Guest poem submitted by Sunil Iyengar:
(Poem #503) Anonymous Drawing
A delicate young Negro stands With the reins of a horse clutched loosely in his hands; So delicate, indeed, that we wonder if he can hold the spirited creature beside him Until the master shall arrive to ride him. Already the animal's nostrils widen with rage or fear. But if we imagine him snorting, about to rear, This boy, who should know about such things better than we, Only stands smiling, passive and ornamental, in a fantastic livery Of ruffles and puffed breeches, Watching the artist, apparently, as he sketches.
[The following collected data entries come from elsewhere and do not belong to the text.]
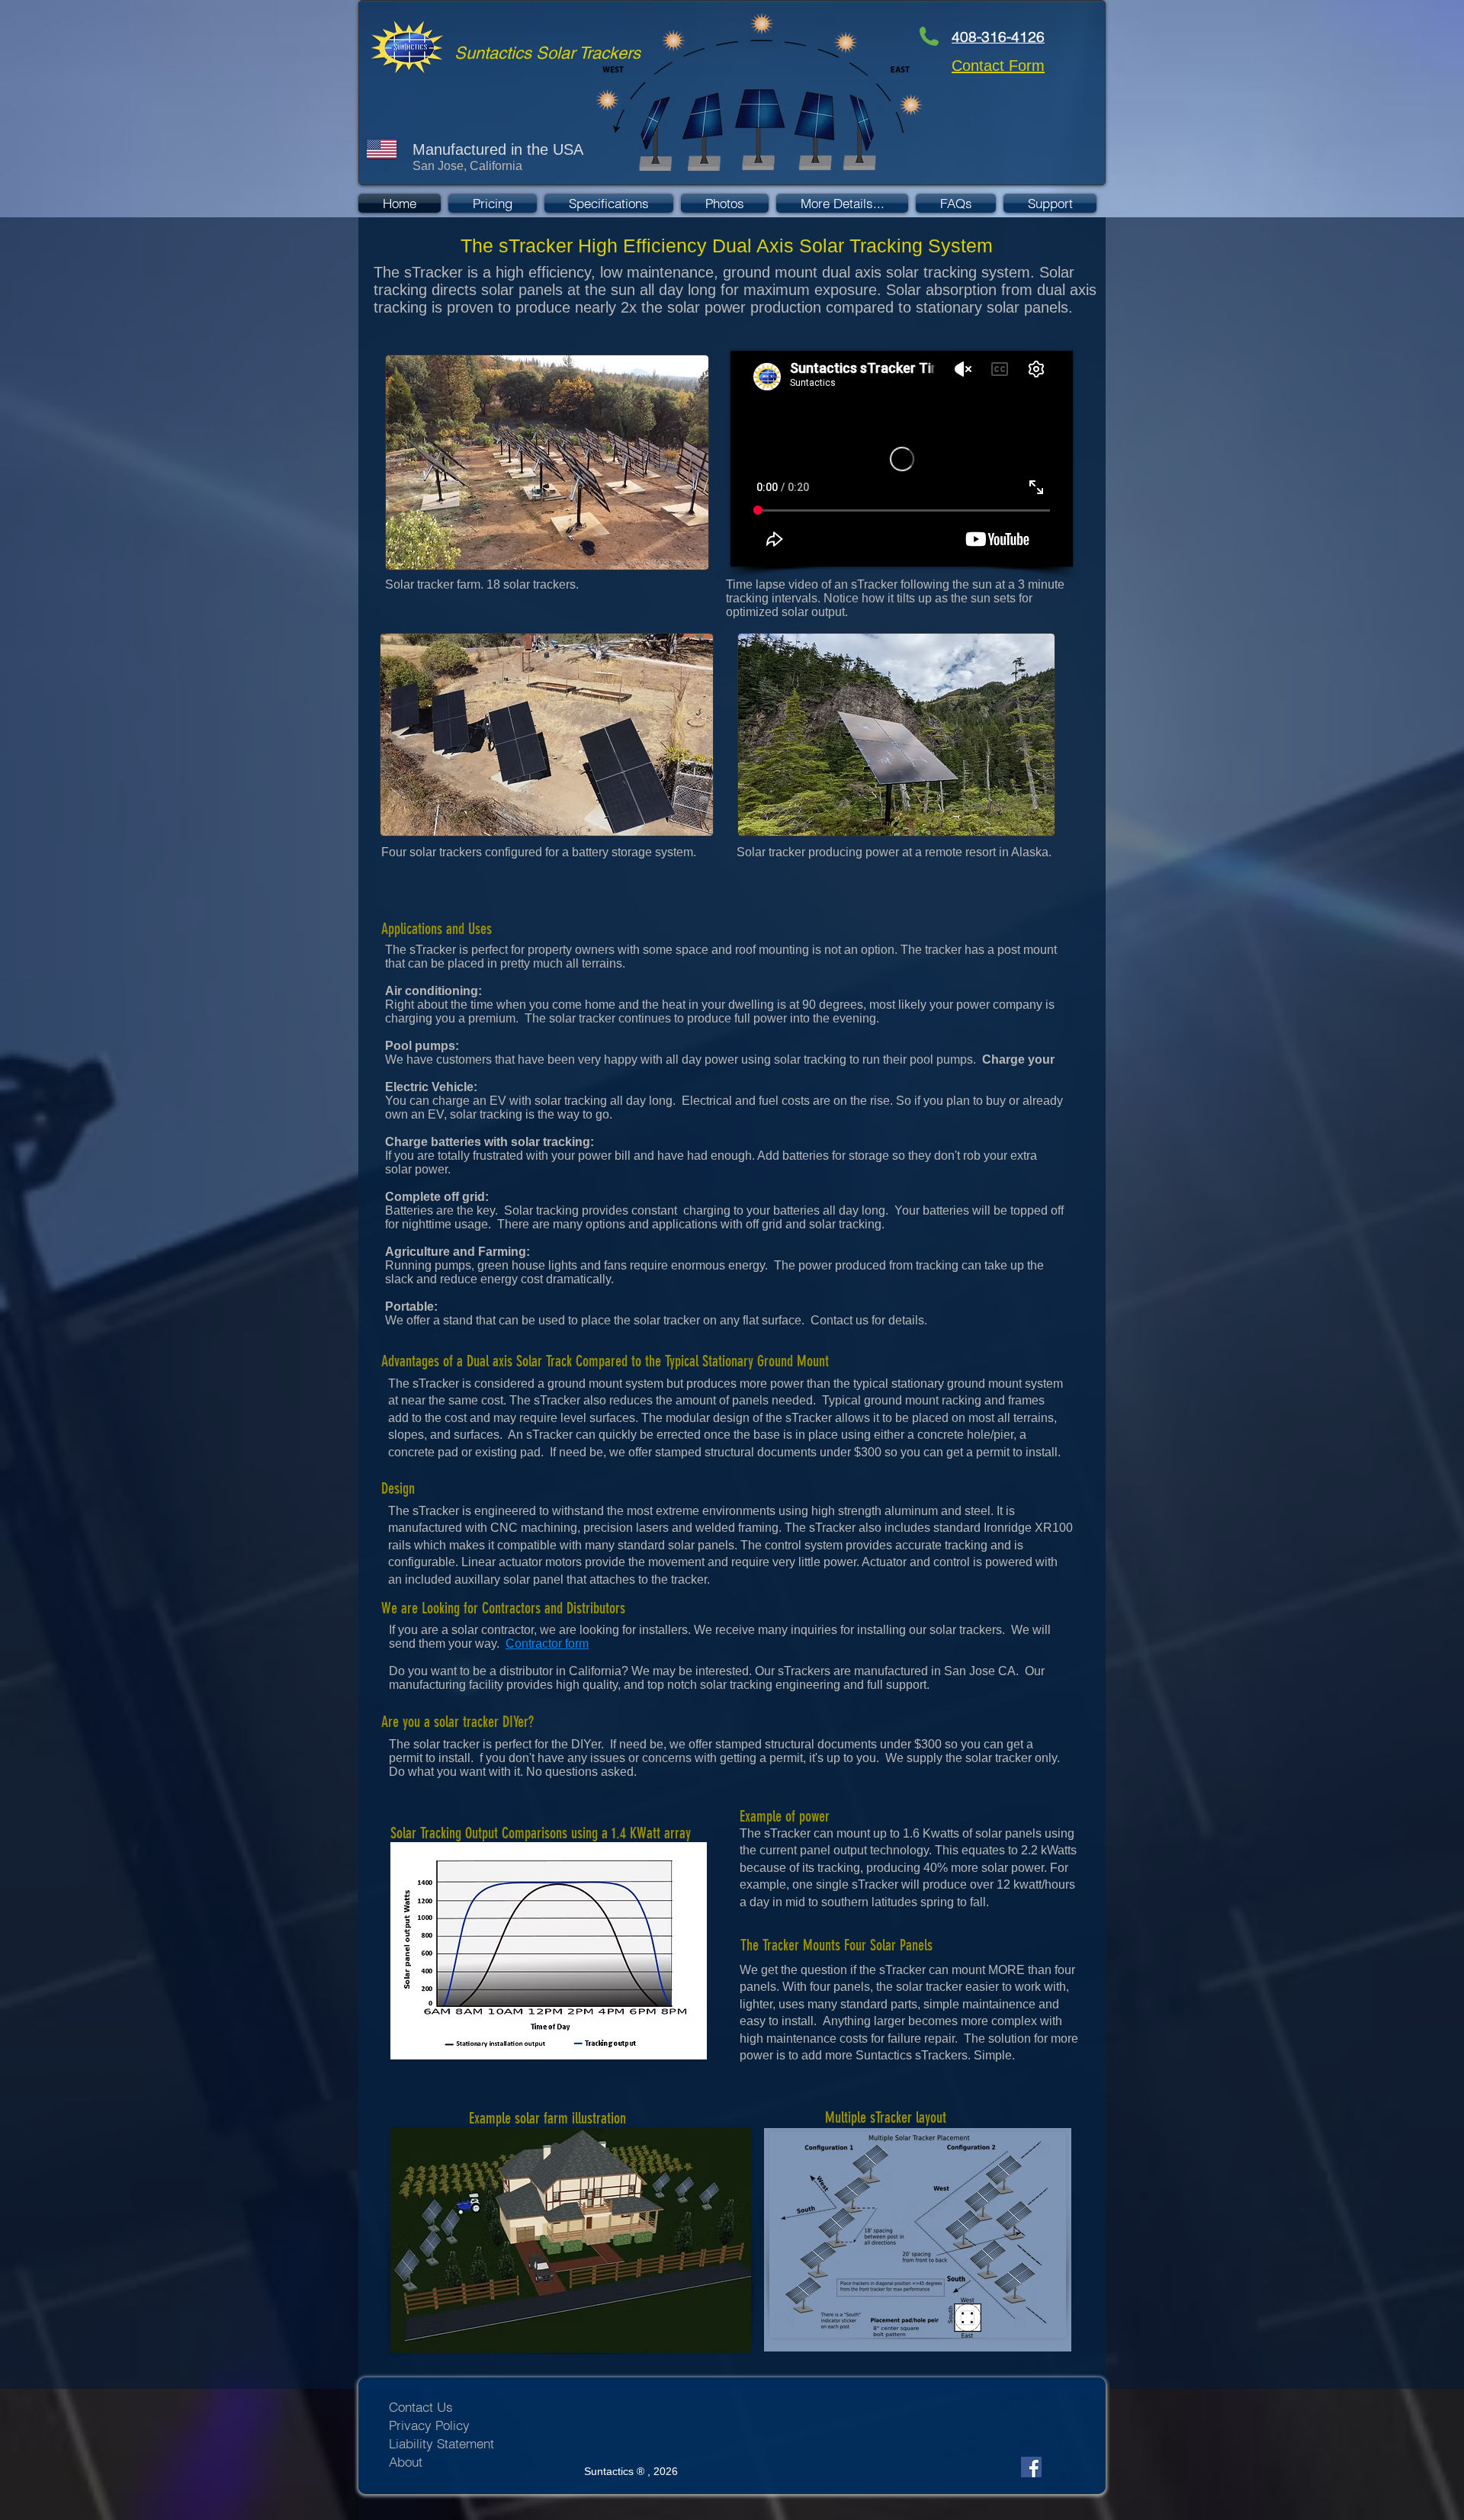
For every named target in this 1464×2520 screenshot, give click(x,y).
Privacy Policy (429, 2425)
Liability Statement (441, 2443)
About (405, 2462)
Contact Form (998, 65)
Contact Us (421, 2407)
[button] (842, 203)
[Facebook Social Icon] (1031, 2467)
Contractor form (547, 1643)
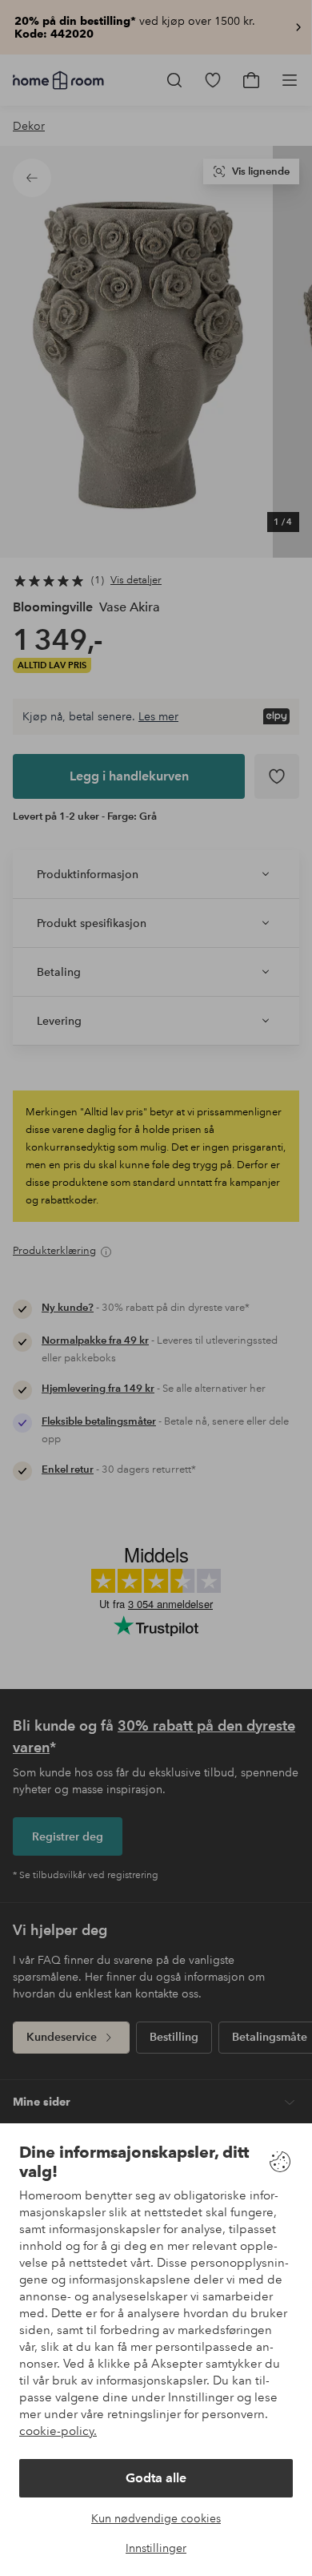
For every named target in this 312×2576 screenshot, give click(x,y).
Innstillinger (156, 2548)
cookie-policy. (58, 2431)
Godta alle (156, 2477)
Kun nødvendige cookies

Meanwhile the petty lord who must have paid For the artist's trip up from Perugia, for the horse, for the boy, for everything here, in fact, has been delayed, Kept too long by his steward, perhaps, discussing Some business concerning the estate, or fussing Over the details of his impeccable toilet With a manservant whose opinion is that any alteration at all would spoil it. However fast he should come hurrying now Over this vast greensward, mopping his brow Clear of the sweat of the fine Renaissance morning, it would be too late: The artist will have had his revenge for being made to wait, A revenge not only necessary but right and clever -- Simply to leave him out of the scene forever.
Since we're showcasing poems that deal with commerce between the visual and literary arts, I thought some readers might enjoy this one. Justice was a student of, among others, John Berryman, whose painterly poem, "Winter Landscape" (after Brueghel) we read some days previously. That poem seems to me more elegant in its compression; but, of course, Berryman wasn't aiming for the glib wit of the Justice piece. Long lines with delayed terminal rhymes (see lines 3, 12, and 16) call to mind Ogden Nash, yet Justice manages to escape the light verse genre by his severe punchline: the ruthless omissions of artistic choice. Small consolation for the slave, maybe, but a kind of Justice seems to have been served by the slaveholder's extinction. By claiming that the poet has eluded "the light verse genre," incidentally, I do not wish to cast aspersions on the form. In many a poem, Justice shows memorably what can be done with light verse proper, how it can surpass our expectations. Sunil Iyengar.